[Start ENTRIES SUPPLIED]

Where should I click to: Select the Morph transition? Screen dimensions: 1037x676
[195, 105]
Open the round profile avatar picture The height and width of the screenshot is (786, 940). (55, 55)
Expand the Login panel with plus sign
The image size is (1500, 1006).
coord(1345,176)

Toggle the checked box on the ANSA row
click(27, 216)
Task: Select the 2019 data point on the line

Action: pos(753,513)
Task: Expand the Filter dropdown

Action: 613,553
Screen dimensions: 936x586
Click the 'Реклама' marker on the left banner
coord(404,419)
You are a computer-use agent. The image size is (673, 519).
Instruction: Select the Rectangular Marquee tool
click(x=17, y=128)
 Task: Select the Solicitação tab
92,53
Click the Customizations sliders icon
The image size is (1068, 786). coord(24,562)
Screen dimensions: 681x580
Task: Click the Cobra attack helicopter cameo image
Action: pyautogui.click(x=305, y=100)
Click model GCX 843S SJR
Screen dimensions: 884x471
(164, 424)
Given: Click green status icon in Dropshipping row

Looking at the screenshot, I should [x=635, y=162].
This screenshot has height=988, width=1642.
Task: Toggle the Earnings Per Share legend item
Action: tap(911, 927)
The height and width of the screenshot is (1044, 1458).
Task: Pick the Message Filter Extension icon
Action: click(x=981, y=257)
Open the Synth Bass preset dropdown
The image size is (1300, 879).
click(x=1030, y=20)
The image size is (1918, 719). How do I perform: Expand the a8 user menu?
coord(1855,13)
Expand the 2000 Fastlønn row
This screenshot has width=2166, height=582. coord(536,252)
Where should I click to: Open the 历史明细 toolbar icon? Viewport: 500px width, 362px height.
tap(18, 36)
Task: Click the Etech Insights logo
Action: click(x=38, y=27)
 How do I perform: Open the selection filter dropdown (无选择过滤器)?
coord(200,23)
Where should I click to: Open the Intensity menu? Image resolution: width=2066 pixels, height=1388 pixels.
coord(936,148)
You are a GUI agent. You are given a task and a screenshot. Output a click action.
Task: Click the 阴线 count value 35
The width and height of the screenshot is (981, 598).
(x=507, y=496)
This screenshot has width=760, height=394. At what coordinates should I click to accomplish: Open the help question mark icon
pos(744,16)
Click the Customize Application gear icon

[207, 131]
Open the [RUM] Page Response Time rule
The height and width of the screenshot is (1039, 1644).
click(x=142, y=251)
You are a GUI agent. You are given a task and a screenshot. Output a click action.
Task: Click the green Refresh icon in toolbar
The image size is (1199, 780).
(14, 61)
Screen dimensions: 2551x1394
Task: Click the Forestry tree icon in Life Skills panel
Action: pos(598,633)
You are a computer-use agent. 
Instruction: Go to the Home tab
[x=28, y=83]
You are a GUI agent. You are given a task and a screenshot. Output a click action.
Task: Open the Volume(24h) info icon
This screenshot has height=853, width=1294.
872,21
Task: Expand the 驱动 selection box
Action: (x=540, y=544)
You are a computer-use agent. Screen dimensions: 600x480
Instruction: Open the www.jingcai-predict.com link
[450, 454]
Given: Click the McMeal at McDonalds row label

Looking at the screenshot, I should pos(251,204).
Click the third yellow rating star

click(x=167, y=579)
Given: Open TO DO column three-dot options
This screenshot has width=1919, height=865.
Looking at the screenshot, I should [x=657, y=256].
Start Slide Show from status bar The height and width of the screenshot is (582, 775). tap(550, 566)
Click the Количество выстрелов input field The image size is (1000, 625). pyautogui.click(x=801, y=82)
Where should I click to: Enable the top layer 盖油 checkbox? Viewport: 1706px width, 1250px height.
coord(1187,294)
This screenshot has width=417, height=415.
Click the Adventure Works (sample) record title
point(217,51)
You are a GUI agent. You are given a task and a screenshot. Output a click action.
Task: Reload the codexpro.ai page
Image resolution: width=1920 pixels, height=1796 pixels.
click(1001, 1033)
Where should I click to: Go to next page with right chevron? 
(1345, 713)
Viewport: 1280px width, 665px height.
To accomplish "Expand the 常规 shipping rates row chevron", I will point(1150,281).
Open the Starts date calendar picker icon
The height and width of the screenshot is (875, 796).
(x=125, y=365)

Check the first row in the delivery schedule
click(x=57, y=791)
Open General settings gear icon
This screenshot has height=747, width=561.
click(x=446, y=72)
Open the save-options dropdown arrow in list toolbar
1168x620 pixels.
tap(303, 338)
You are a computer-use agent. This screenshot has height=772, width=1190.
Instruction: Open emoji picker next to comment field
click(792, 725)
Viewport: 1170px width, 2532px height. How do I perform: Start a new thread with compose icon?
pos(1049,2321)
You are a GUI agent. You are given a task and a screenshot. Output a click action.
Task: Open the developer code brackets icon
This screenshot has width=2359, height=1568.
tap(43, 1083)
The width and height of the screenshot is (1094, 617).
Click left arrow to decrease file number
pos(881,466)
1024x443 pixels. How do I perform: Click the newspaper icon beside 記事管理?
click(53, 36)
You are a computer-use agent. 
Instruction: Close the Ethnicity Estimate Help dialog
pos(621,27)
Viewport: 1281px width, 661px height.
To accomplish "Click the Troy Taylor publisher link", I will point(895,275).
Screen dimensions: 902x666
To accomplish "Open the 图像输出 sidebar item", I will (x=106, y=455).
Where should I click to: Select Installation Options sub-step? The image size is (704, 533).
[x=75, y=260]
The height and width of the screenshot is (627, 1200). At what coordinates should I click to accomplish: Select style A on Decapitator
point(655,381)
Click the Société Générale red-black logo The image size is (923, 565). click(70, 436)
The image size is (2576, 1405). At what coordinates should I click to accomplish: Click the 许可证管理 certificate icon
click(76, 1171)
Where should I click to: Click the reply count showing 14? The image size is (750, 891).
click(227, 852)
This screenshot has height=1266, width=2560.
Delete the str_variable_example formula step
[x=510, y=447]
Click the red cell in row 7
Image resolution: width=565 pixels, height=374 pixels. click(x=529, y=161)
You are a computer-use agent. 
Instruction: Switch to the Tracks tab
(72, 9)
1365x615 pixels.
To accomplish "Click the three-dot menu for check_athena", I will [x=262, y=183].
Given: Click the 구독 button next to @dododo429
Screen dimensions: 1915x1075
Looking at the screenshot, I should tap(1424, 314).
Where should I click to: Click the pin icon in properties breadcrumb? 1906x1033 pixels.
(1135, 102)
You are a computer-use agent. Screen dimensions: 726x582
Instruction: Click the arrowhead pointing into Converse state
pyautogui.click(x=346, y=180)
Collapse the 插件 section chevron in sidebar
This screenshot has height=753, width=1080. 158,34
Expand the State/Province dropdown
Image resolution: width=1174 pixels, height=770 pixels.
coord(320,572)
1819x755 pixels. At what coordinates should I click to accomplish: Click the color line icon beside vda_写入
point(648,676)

[End ENTRIES SUPPLIED]

§ STATED TASK:
Please return each line above that contains the word "menu".

§ EXERCISE RESPONSE:
The image size is (1918, 719). How do I perform: Expand the a8 user menu?
Where should I click to: Open the Intensity menu? Image resolution: width=2066 pixels, height=1388 pixels.
To accomplish "Click the three-dot menu for check_athena", I will [x=262, y=183].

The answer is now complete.